Metal compute performance using Xcode 9 betas

Did anybody else compare performance of compute kernels on Mac building with Xcode 9 vs Xcode 8? I'm a bit shocked right now seeing that 2 different kernels show less than half the throughput when built with Xcode 9b6 compared to Xcode 8.3.3. I've tried varying the optimization options which seem to be new in Xcode 9 but no influence on the result. And yes I know - guess it's time for another Radar

Replies

Is that in release mode?


On intel-GPU's I am also noticing this, but only on High Sierra. In fact, my kernels become so slow that they are timed-out (without further error).

Yes this is with release builds and testing on High Sierra. It does not seem to be very GPU dependent, same tendency on Intel HD Graphics 630, Radeon Pro 555 and the external GPU kit with Radeon RX580.

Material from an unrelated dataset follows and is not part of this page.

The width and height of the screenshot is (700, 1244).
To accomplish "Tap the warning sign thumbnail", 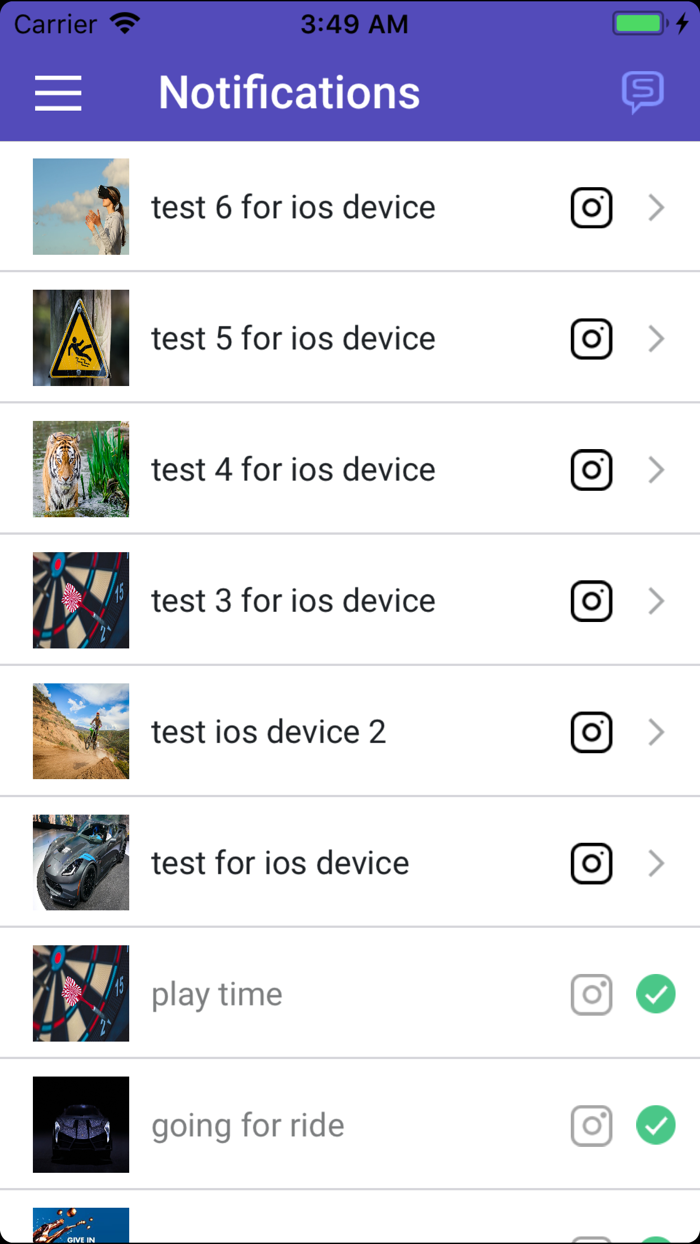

I am also seeing this with OpenCL.


Now, perhaps some things have changed in High Sierra. For example, while running compute kernels, you can still switch to another app/desktop, so the GPU is shared. Perhaps it is my imagination, but I have the feeling that pre-High Sierra it stops the compute kernels and resumes them when you switch back to your app, while in High Sierra they seem to run concurrently with other stuff. I am not sure, just feels that way. So, it could be that the kernels are running just as fast (per kernel), but that less GPU-threads are available for your app and that the GPU is shared with more other stuff.

If it is really the kernel that is (at least) twice as slow, then it would have to be a compiler bug of some sorts.

That could very well be a factor but still a bit weird that apps built with Xcode 8 does not suffer. Having tested further on Sierra I can say that an app built with Xcode 9 performs the metal compute pretty much the same as one built with Xcode 8 . But running the exact same apps on High Sierra performance is halved for the one built with Xcode 9. I should perhaps also add that the drastic difference is only for one of the 2 kernels that I'm testing - the other is less affected.

Xcode 9.0 GM does not solve it for me. Are your two kernels that are halved in speed also the most computational intensive?

For me, short running kernels are fine, it is the longer ones that are now running _very_ slow (on High Sierra).

I guess Xcode compiles metal and opencl to intemediate code, and the operating system drivers convert that to the final code that runs on the GPU.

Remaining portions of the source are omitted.